Here are some potent representations from his critically acclaimed book that has taken the politicos by storm.  Blood Feud has outsold Hillary Clinton’s new book about herself, Hard Choices. Klein’s book, The Amateur was a best seller, with 230,000 sold copies. 

Here are 10 of Klein’s revelations from Blood Feud

1. Valerie Jarrett runs the White House.
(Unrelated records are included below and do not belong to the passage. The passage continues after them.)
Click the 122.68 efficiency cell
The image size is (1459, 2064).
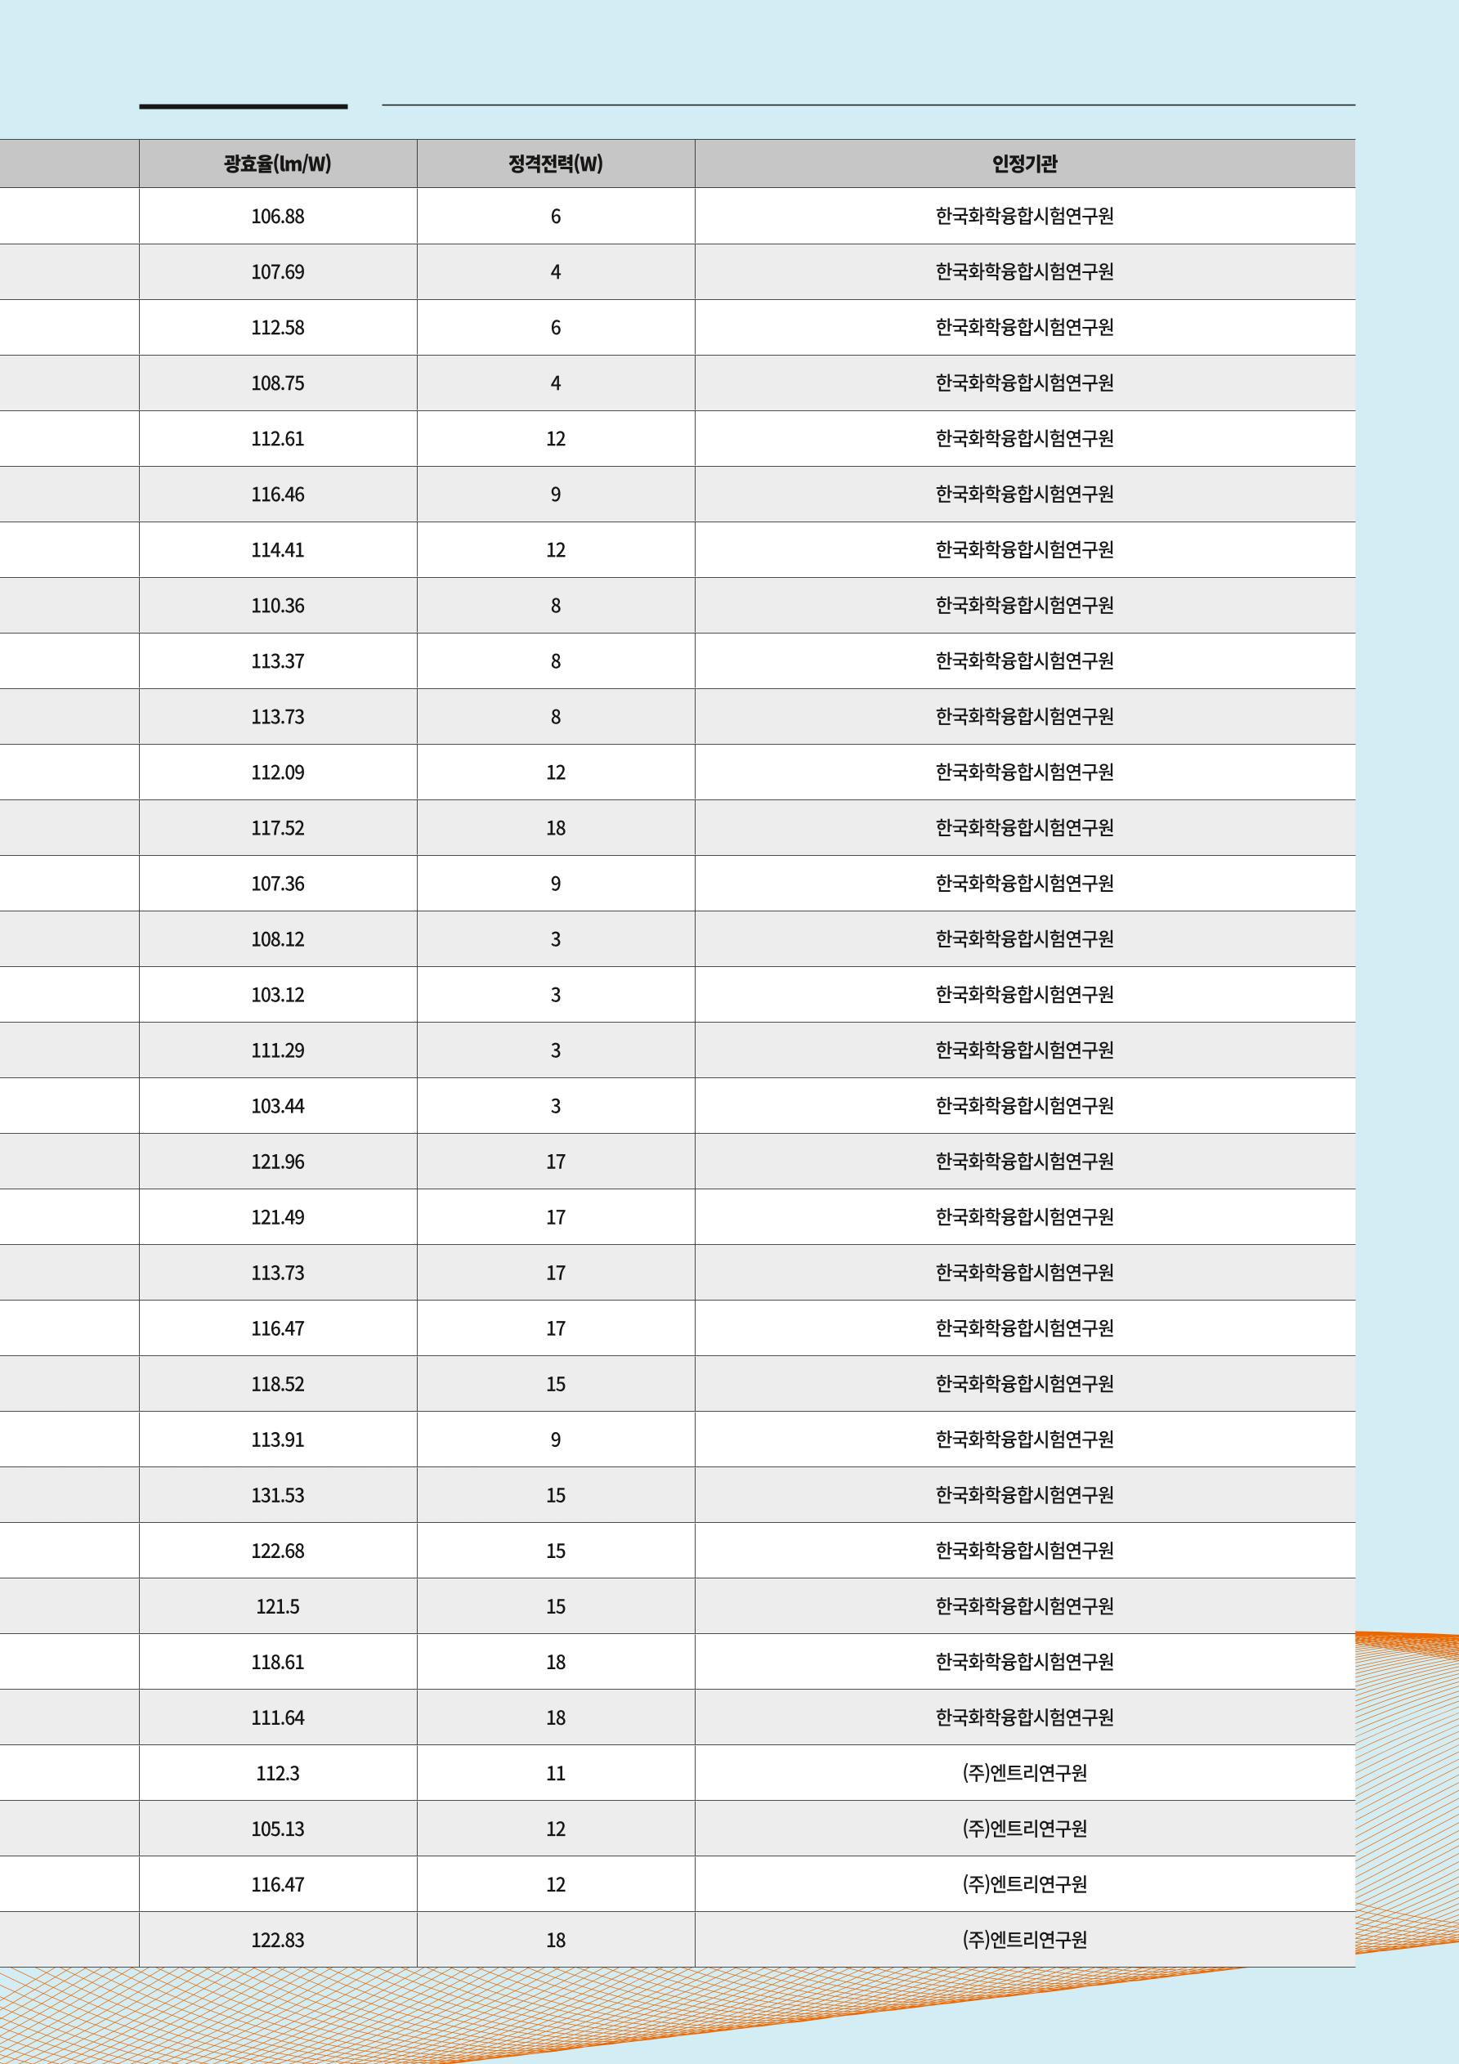click(278, 1551)
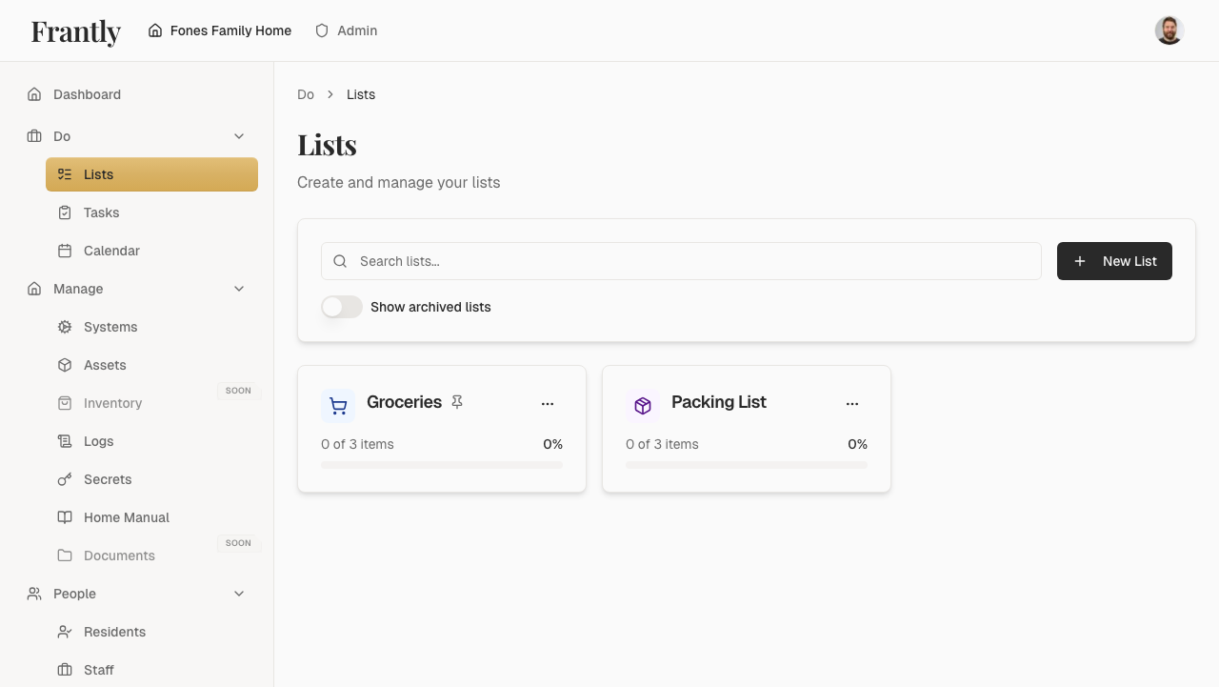Enable Show archived lists
Image resolution: width=1219 pixels, height=687 pixels.
341,307
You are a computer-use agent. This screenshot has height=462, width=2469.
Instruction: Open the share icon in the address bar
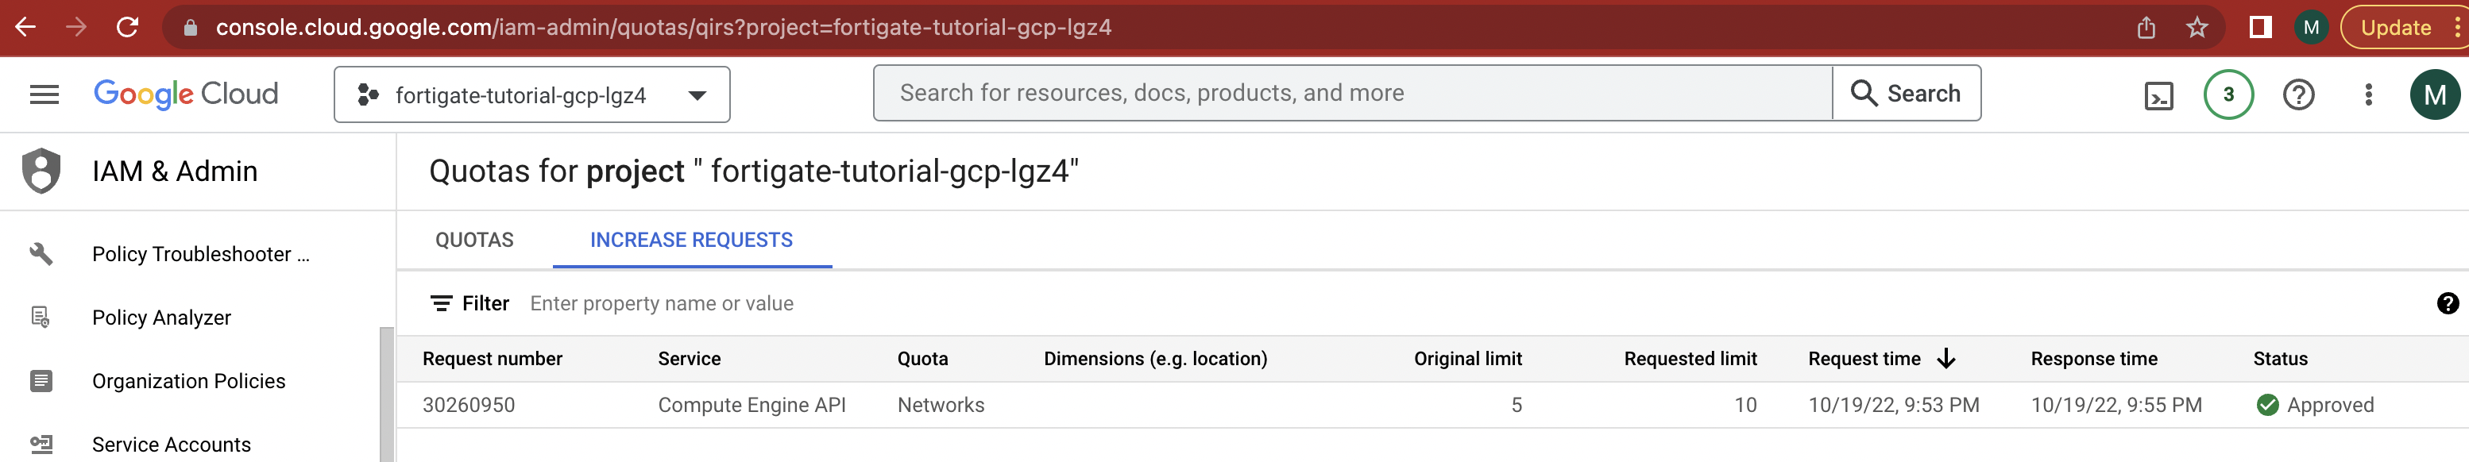pyautogui.click(x=2146, y=27)
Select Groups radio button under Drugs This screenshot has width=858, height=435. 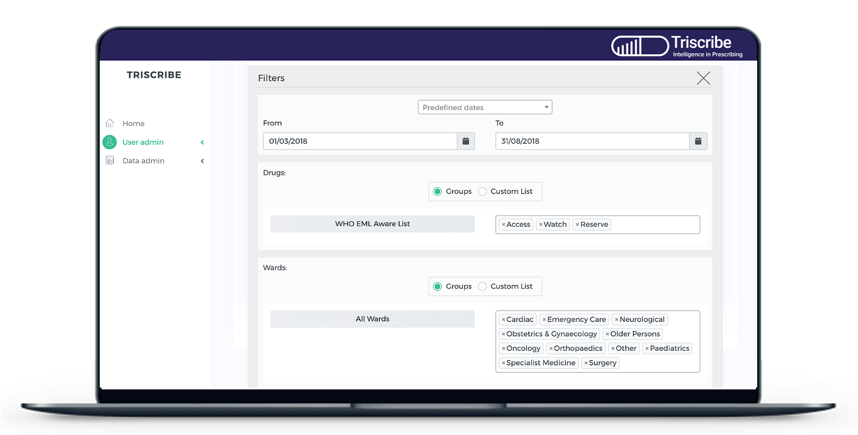437,191
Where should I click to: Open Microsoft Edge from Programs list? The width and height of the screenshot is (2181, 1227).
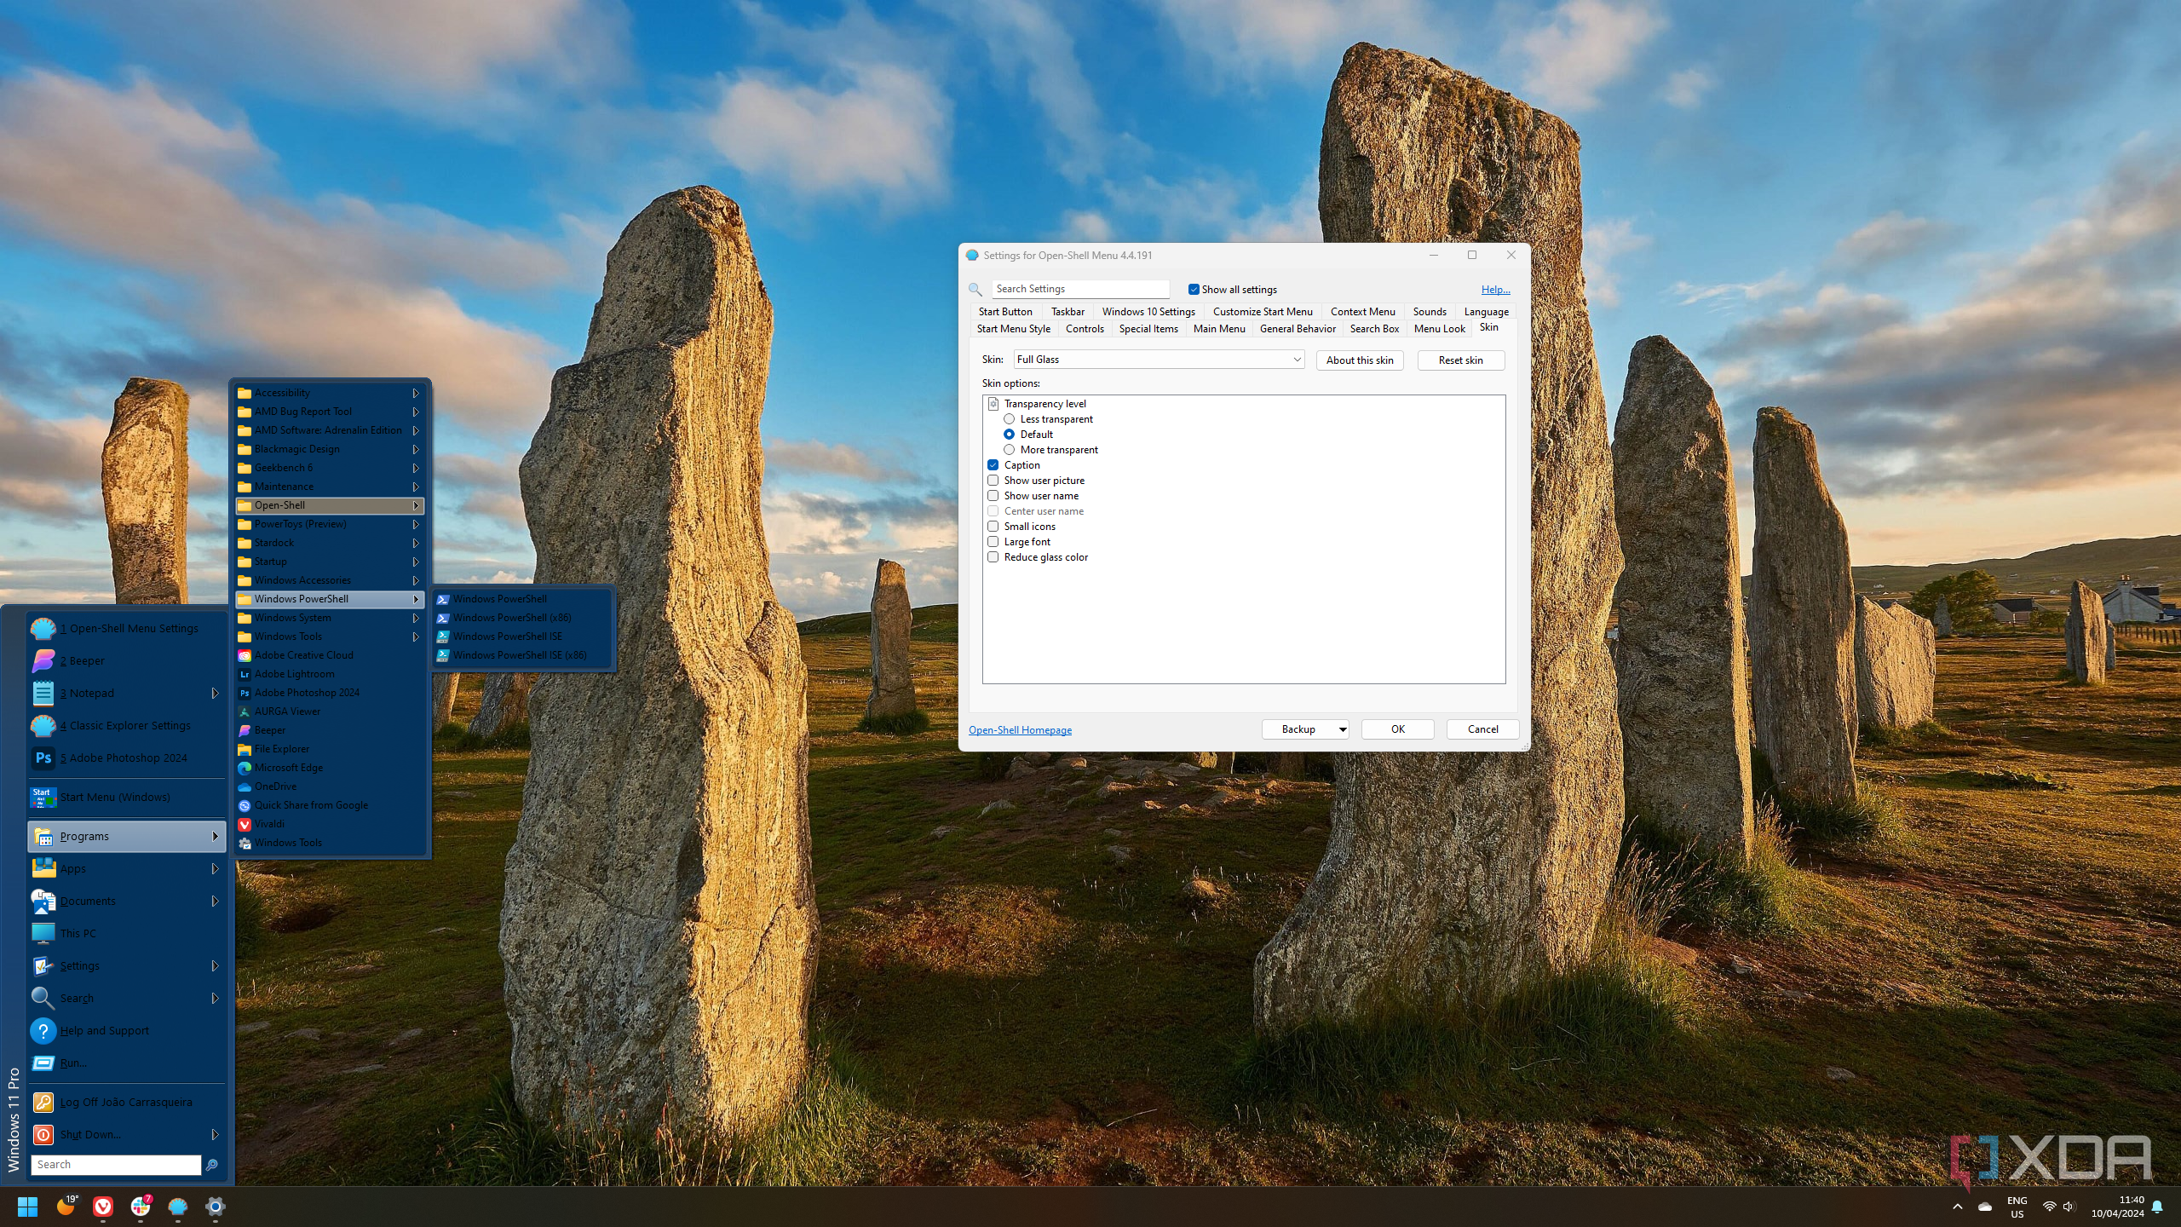pos(288,768)
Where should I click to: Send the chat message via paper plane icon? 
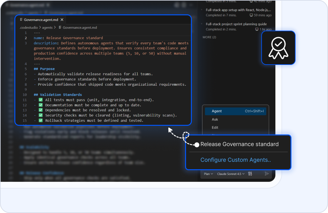(x=267, y=174)
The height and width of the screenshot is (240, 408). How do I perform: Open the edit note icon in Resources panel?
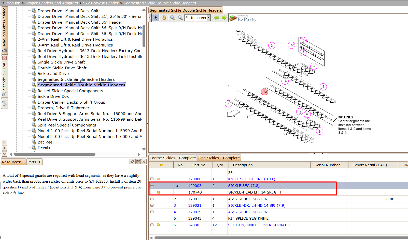pos(138,162)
She was more powerful than the president’s chiefs of staff, Rahm Emanuel and William Daley, Klein states, and covers for the president by saying that he is so brilliant, some of the White House details are just beneath him.  He also reports that Valerie is the “third member in the marriage.”  Klein describes her as the “protective mother figure.”  He writes that Valerie said, “ It was impossible to keep the president focused.  He was invariably bored and wanted to move on to the next subject.  He likes to surprise people with a display of his brilliant intellect.”

2. Rahm Emanuel thought he was running the White House, but he wasn’t.  “His advice was sometimes taken and sometimes not. There were people who were much closer to the president than Rahm, especially David Axelrod, Michelle and Valerie Jarrett, and Rahm didn’t get along with two of them – Michelle and Valerie.”  He left the White House because of these women.

3. Oprah’s endorsement equated to one million votes.  For the 2012 election the campaign was looking for a third party endorsement to speak to the President’s accomplishments.  Oprah, the media maven, would not get involved in the re-election campaign because of the poor treatment she received from the Obamas during their first four years in the White House. Valerie and Michelle tried wooing Oprah by celebrating Michelle’s 50th birthday with Oprah in her Hawaii home, but they could not talk her into joining the campaign.  They assessed her “endorsement” to mean one million votes.


The Presidents made a deal.

The Presidents made a deal.

4. Bills’ deal.  Bill Clinton was solicited to join the campaign instead, but with hesitation on both sides. He was thought to be extremely valuable as the senior statesmen, but the Obama camp was afraid that he would steal the show at the convention and that his price would be too high.  Bill Clinton wanted Hillary’s campaign debt of $250,000 retired, he wanted to take charge of the Democratic Party, and he wanted the Obamas support for Hillary in 2016.

5. Promise anything.  Valerie Jarrett told the Obamas to promise Bill Clinton anything, but to give him nothing afterwards, because Barack was the President of the United States.  Obama tricked Bill. Clinton gave the rousing support speech at the democratic convention that helped give Obama his second term, but Barack did not recognize or thank the former president for his efforts.

6. The golf game.  When Clinton and Obama played golf to discuss the terms for Bill’s participation in the 2012 campaign, Obama suggests that he might run Michelle for president in 2016.  Valerie Jarrett has said she would leave her White House duties to run Michelle’s campaign.

7. The Obamas ignored Caroline Kennedy until the 2012 campaign.  “She was very disappointed at not being offered something by Obama in his first term,” Klein writes.  When the Japan ambassadorship opened up, it was offered to Caroline because they required the Kennedy clan’s assistance in the 2012 election.

8. Plastic surgery. Klein writes that Hillary and Bill Clinton have both had plastic surgery and that both are sicker than the public really knows.  Bill Clinton has even planned how Hillary should use his death politically in case he should die before she is elected to the presidency.

9. After the White House.  After the White House Michelle will write a memoir. They are shopping for an agent and the right publisher now. After the book, “they want to travel abroad – maybe making their base for a while in Spain or France.  They have friends there, and they love both countries – the food and the fashion.  These are two women who very much embrace the good life. Valerie sees Michelle and herself sitting on the boards of a handful of corporations, giving speeches for big bucks, writing books and living large.”

10. The blood feud.  “The Clintons and Obamas were engaged in a blood feud.”  The feud is over control of the Democratic Party and the Clintons’ re-taking of the White House.